The required output is every record, written out exactly.

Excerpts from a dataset
┄┄┄┄┄┄┄┄┄┄

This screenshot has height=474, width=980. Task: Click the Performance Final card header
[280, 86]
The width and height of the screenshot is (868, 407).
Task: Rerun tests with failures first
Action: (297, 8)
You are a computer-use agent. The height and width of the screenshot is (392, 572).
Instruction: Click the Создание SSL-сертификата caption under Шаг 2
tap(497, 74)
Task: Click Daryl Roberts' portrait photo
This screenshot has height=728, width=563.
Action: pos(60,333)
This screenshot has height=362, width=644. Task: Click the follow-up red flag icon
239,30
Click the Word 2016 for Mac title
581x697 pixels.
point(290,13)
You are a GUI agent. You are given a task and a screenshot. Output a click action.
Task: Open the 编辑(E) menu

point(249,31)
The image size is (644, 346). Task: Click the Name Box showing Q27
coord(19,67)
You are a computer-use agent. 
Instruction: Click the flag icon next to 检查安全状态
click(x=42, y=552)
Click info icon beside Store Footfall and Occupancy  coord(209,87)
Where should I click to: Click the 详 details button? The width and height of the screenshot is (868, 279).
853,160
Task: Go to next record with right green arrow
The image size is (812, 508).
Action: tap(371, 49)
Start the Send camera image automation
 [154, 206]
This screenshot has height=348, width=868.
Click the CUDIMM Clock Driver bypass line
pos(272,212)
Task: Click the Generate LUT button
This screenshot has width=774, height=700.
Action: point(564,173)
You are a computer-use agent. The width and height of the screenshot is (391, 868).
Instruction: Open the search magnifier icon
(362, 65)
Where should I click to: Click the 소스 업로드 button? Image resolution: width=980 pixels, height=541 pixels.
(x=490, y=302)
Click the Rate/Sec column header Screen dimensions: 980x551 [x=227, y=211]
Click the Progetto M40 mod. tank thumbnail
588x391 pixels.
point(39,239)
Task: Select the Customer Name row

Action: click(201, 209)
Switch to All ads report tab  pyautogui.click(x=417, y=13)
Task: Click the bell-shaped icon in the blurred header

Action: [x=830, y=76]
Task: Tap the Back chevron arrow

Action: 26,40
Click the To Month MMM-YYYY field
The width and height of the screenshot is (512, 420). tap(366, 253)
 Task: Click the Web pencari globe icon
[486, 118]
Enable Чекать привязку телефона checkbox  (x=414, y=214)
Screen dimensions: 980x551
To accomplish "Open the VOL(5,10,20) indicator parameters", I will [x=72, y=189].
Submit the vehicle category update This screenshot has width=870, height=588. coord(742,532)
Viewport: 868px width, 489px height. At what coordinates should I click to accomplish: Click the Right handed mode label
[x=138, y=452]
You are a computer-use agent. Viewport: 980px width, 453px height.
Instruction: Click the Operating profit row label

┄┄┄┄┄┄┄┄┄┄

## Task answer
This screenshot has height=474, width=980. Task: Click the Performance Final card header
[280, 86]
The width and height of the screenshot is (868, 407).
Task: Rerun tests with failures first
Action: (297, 8)
You are a computer-use agent. The height and width of the screenshot is (392, 572).
Instruction: Click the Создание SSL-сертификата caption under Шаг 2
tap(497, 74)
Task: Click Daryl Roberts' portrait photo
This screenshot has height=728, width=563.
Action: pos(60,333)
This screenshot has height=362, width=644. Task: Click the follow-up red flag icon
239,30
Click the Word 2016 for Mac title
581x697 pixels.
point(290,13)
You are a GUI agent. You are given a task and a screenshot. Output a click action.
Task: Open the 编辑(E) menu

point(249,31)
The image size is (644, 346). Task: Click the Name Box showing Q27
coord(19,67)
You are a computer-use agent. 
Instruction: Click the flag icon next to 检查安全状态
click(x=42, y=552)
Click info icon beside Store Footfall and Occupancy  coord(209,87)
Where should I click to: Click the 详 details button? The width and height of the screenshot is (868, 279).
853,160
Task: Go to next record with right green arrow
The image size is (812, 508).
Action: tap(371, 49)
Start the Send camera image automation
 [154, 206]
This screenshot has height=348, width=868.
Click the CUDIMM Clock Driver bypass line
pos(272,212)
Task: Click the Generate LUT button
This screenshot has width=774, height=700.
Action: point(564,173)
You are a computer-use agent. The width and height of the screenshot is (391, 868).
Instruction: Open the search magnifier icon
(362, 65)
Where should I click to: Click the 소스 업로드 button? Image resolution: width=980 pixels, height=541 pixels.
(x=490, y=302)
Click the Rate/Sec column header Screen dimensions: 980x551 [x=227, y=211]
Click the Progetto M40 mod. tank thumbnail
588x391 pixels.
point(39,239)
Task: Select the Customer Name row

Action: click(201, 209)
Switch to All ads report tab  pyautogui.click(x=417, y=13)
Task: Click the bell-shaped icon in the blurred header

Action: [x=830, y=76]
Task: Tap the Back chevron arrow

Action: 26,40
Click the To Month MMM-YYYY field
The width and height of the screenshot is (512, 420). tap(366, 253)
 Task: Click the Web pencari globe icon
[486, 118]
Enable Чекать привязку телефона checkbox  (x=414, y=214)
Screen dimensions: 980x551
To accomplish "Open the VOL(5,10,20) indicator parameters", I will [x=72, y=189].
Submit the vehicle category update This screenshot has width=870, height=588. coord(742,532)
Viewport: 868px width, 489px height. At what coordinates should I click to accomplish: Click the Right handed mode label
[x=138, y=452]
You are a computer-use agent. Viewport: 980px width, 453px height.
Instruction: Click the Operating profit row label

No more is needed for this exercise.